Brick by Brick is part of my doctoral research in which I explore the materiality of the urban environment by interacting with seemingly solid and fixed objects such as bricks. Brick by Brick is a series of necklaces with pendants hand-cut from slices of fired bricks and meticulously hand-woven, unique cords. Working with brick was an overwhelming corporeal and sensory experience for me. While I was surrounded by the grinder’s noise and tasted the dust while carving, the material cracked open and revealed normally invisible qualities such as tiny shimmering pebbles that give the clay firmness or small fractures that, although harmless, give the pendants an illusive fragility. A single brick is a building in the making, its handheld format is primarily experienced by masons. Once shaped into pendants, the stones feel exceptionally light and soft, unlocked by jewellery qualities such as material sensitivity and wearability.

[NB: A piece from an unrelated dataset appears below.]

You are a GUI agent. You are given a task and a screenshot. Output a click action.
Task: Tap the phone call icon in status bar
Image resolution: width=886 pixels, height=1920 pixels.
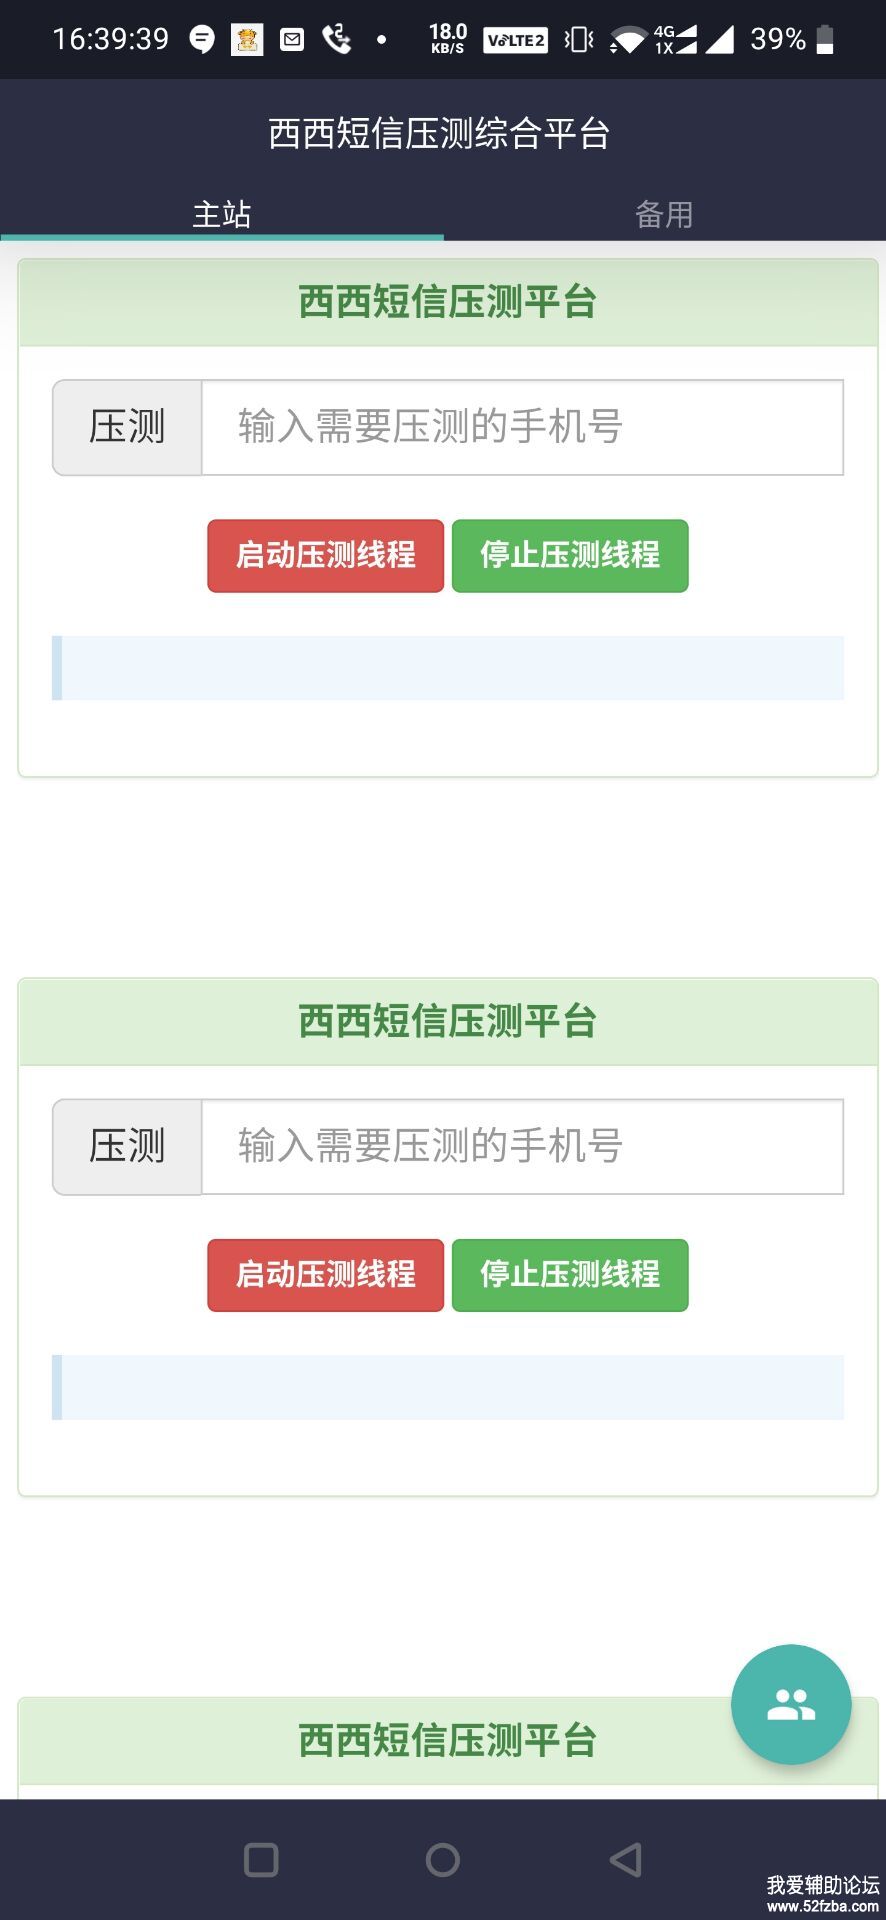pyautogui.click(x=337, y=39)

The pendants’ shapes are trowels used to lay bricks or plaster walls, resulting in shapes reminiscent of shields and amulets. Sawing and sanding bricks into these shapes draws attention to the tools and hands that built a wall, a building, a street, a city. They explore manual gestures related to (urban) craftmanship, often overlooked when experiencing a city, and allows the wearer to touch and be touched by the city. The cord of each necklace is hand-woven using the Japanese art of Kumihimo braiding. This time-consuming and labour-intensive craft technique adds to the attention to detail and allows each cord to be customised to a specific brick.
Liesbet Bussche’s doctoral research is funded by the Special Research Fund (BOF) of Hasselt University (BOF-20DOC01).